Lay out every line of the entries below as a Markdown table with the columns "No." and "Line", skipping blank lines. Leave the pictures out of the answer.

[Page and screen pointing data]
— start —
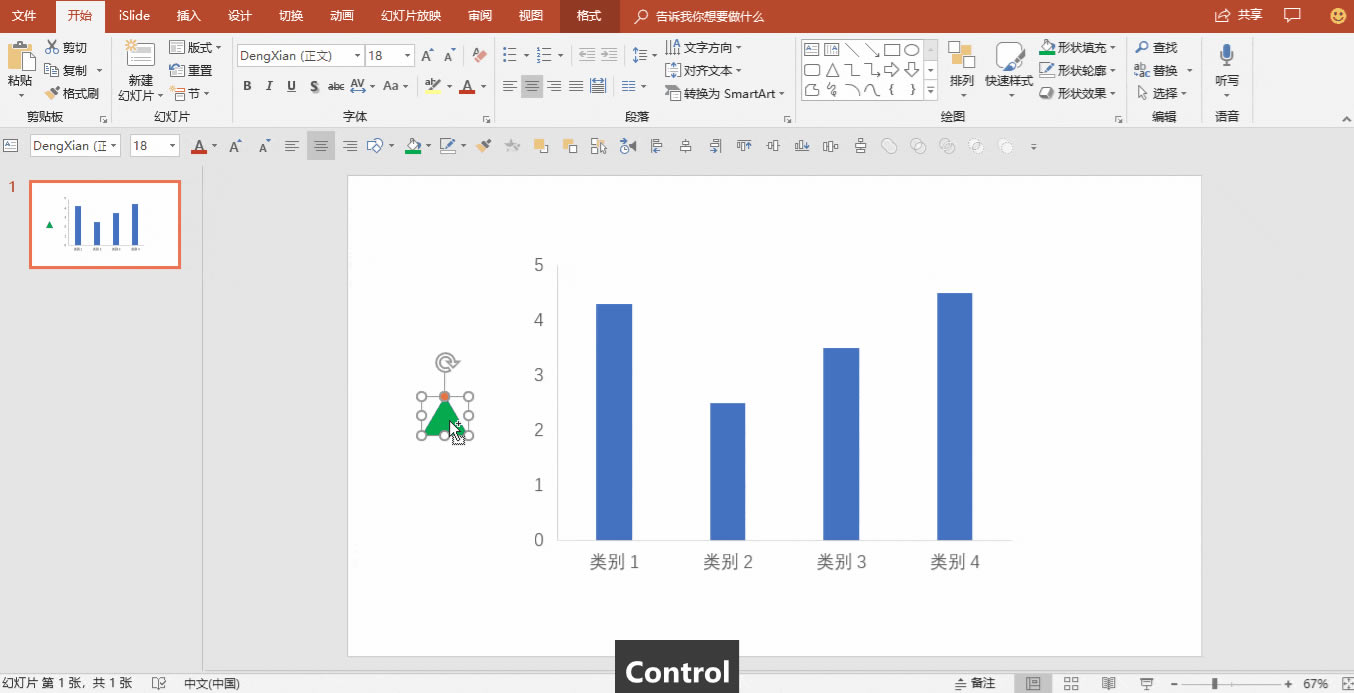The height and width of the screenshot is (693, 1354).
Task: Click the 查找 find magnifier icon
Action: coord(1142,47)
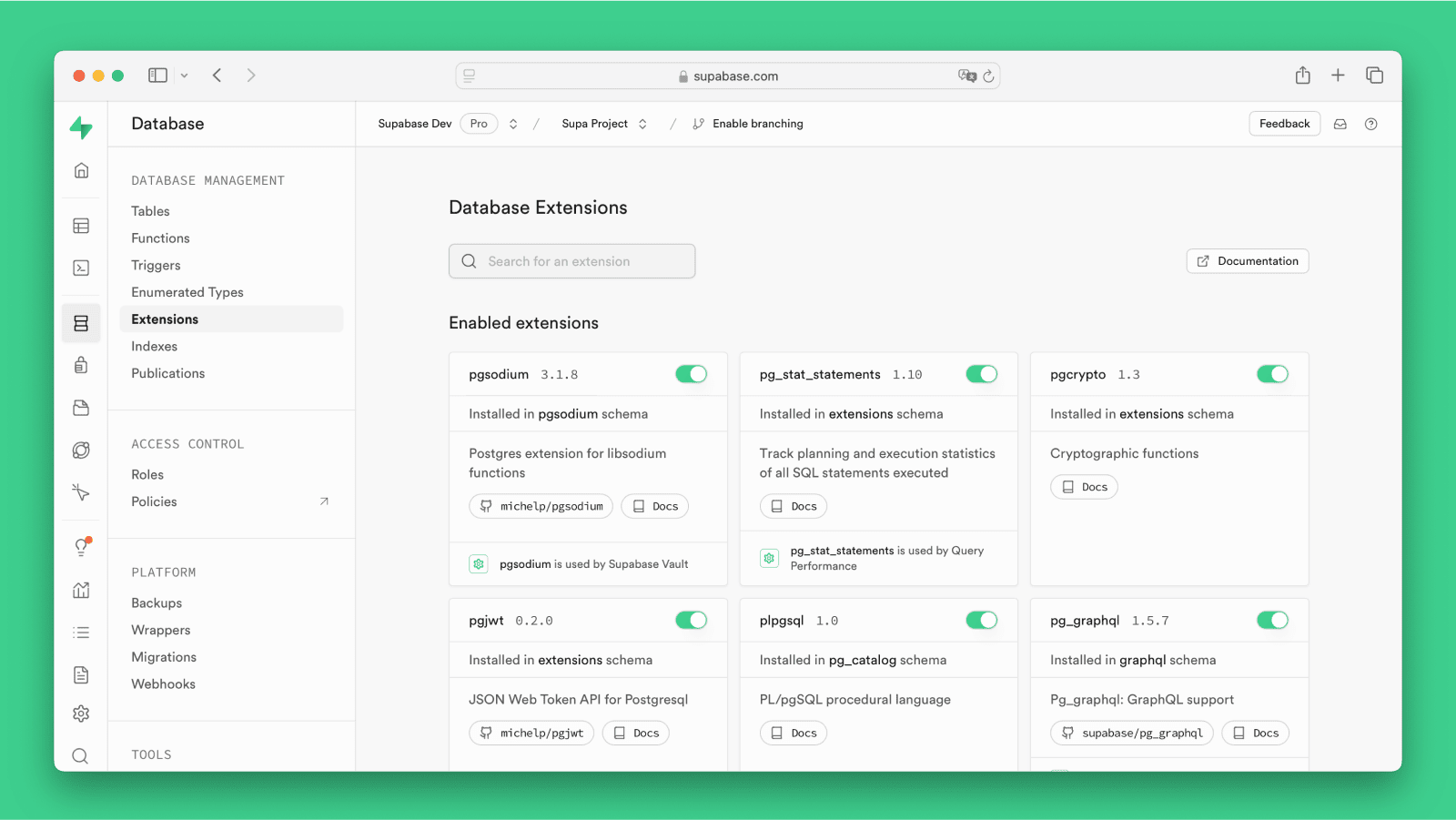Open the Home icon in the sidebar
The width and height of the screenshot is (1456, 820).
(81, 169)
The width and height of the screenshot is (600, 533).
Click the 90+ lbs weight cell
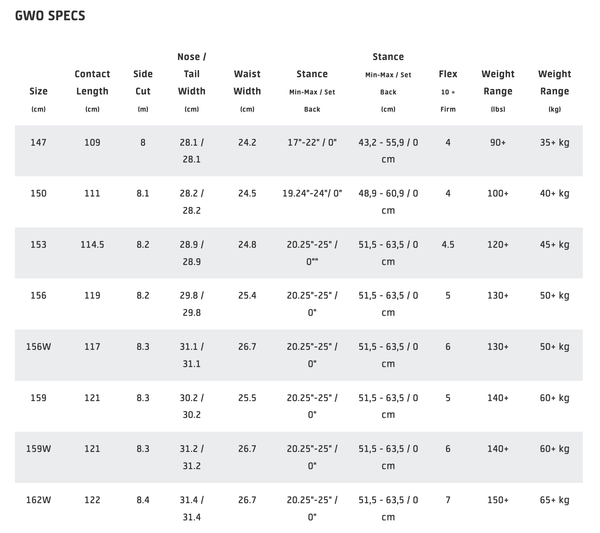click(498, 142)
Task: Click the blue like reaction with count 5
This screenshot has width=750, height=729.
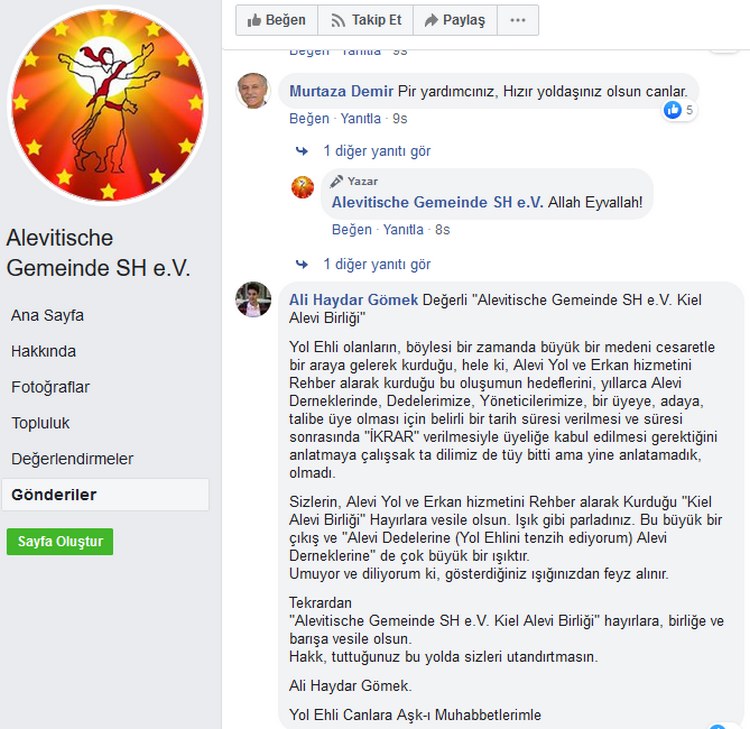Action: click(678, 110)
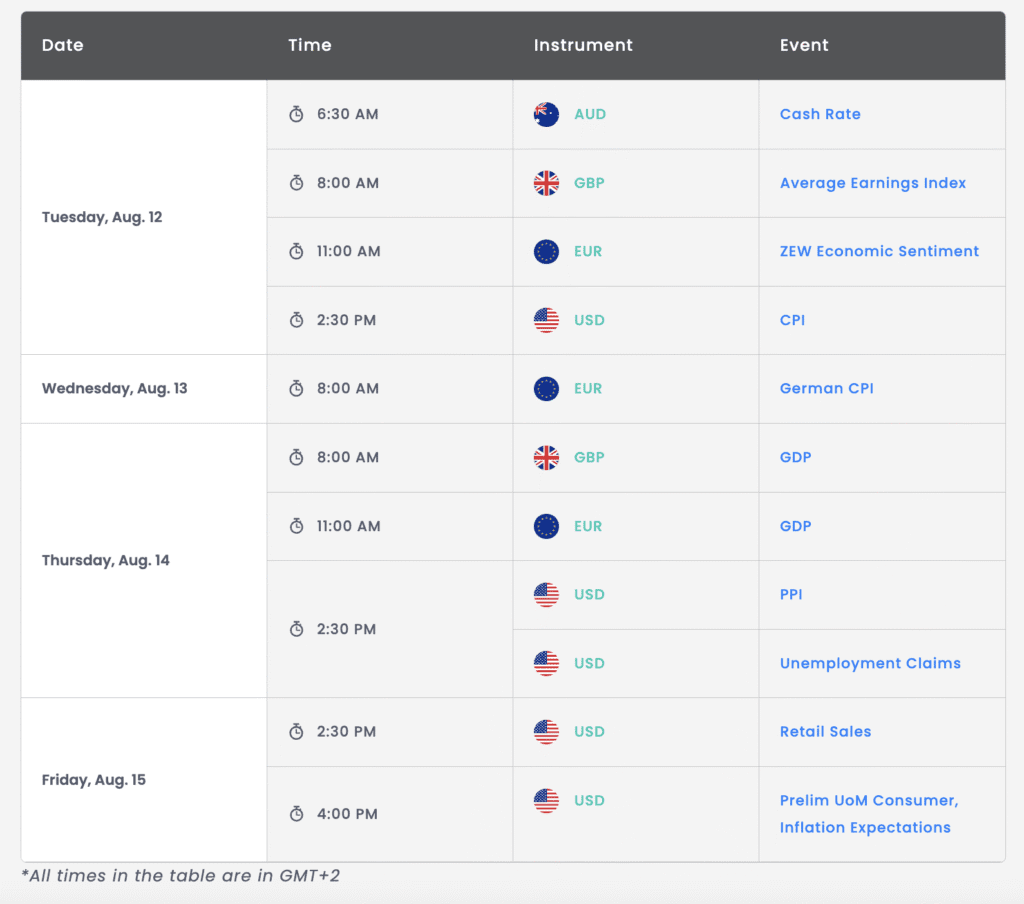Open the Unemployment Claims link

coord(870,663)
— end —
Final answer:
| No. | Line |
|---|---|
| 1 | The height and width of the screenshot is (693, 1354). |
| 2 | Task: Click the 查找 find magnifier icon |
| 3 | Action: coord(1142,47) |
| 4 | Open the Home icon in the sidebar |
| 5 | The width and height of the screenshot is (1456, 820). |
| 6 | (81, 169) |
| 7 | The width and height of the screenshot is (600, 533). |
| 8 | Click the 90+ lbs weight cell |
| 9 | click(498, 142) |
| 10 | Task: Click the blue like reaction with count 5 |
| 11 | This screenshot has width=750, height=729. |
| 12 | Action: click(678, 110) |
| 13 | Open the Unemployment Claims link |
| 14 | coord(870,663) |